TBH, I'm sometimes generous about memory now. Since I'm just prototyping. If GC becomes
an impact it can just be delayed. But I want to ensure that there is no leak, and no dangling.
What's more, if the data holds a backreference to node, using JS::PersistentRooted<T> cause a leak. As it's said in the comment in JSRootingAPI.h, that's because the C++ object is
not collected. But in my case, the lifetime of Nodes is managed in C++, JS would only holds
a pointer, In fact nodes would never be collected in JS, but deleted in C++. So the
PersistentRooted is destroyed, when the node is destructed manually, on C++ side.

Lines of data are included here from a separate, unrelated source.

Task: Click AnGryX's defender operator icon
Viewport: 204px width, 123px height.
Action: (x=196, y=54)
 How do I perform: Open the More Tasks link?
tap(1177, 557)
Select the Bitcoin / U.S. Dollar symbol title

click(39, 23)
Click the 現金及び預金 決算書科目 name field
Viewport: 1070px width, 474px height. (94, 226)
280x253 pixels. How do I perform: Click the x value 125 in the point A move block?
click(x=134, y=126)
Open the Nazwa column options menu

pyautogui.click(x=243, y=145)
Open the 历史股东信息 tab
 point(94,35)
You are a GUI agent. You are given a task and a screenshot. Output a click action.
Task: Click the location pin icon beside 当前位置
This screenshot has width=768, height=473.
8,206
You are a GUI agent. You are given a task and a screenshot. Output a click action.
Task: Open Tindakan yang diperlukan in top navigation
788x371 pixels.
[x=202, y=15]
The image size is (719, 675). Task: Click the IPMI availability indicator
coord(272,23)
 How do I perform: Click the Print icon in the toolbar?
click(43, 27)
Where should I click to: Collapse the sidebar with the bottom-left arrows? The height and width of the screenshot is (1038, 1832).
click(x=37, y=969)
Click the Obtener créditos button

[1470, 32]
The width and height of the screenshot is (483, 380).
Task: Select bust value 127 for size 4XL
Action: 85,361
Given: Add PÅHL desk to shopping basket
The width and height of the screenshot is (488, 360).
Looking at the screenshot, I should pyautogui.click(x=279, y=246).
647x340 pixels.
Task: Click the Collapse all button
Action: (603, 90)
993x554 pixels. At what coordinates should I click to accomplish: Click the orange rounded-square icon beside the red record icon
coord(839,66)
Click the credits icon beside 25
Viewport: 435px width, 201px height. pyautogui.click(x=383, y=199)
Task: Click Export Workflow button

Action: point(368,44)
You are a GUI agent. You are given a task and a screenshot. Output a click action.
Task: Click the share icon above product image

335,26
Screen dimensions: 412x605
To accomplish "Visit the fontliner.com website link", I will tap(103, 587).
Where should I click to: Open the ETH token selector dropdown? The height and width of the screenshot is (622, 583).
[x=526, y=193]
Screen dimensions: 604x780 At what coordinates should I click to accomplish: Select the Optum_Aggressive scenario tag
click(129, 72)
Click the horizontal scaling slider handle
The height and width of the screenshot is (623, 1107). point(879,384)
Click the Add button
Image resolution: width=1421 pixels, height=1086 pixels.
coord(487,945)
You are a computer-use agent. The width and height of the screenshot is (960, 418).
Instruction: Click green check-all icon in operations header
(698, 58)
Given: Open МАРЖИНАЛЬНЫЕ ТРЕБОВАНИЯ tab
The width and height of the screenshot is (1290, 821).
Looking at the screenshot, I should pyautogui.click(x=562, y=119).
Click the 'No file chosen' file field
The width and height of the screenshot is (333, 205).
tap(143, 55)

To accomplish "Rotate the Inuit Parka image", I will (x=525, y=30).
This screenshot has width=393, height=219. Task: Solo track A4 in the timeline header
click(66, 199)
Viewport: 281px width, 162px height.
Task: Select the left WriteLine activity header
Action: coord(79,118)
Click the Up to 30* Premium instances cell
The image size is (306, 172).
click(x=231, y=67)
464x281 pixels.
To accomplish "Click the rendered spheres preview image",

Thus I think it should not be a problem. It seems the data would not have such
a backreference, I'm just talking for this case.
Post by Boris ZbarskyThe only exception to this is if they are added as roots with the JS_Add<T>Root()
functions or JS::PersistentRooted class, but don't do this unless it's really necessary.
It seems JS::PersistentRooted<T> is not recommended. But what's the difference between
a JS::PersistentRooted<T> and a traced JS::Heap<T>?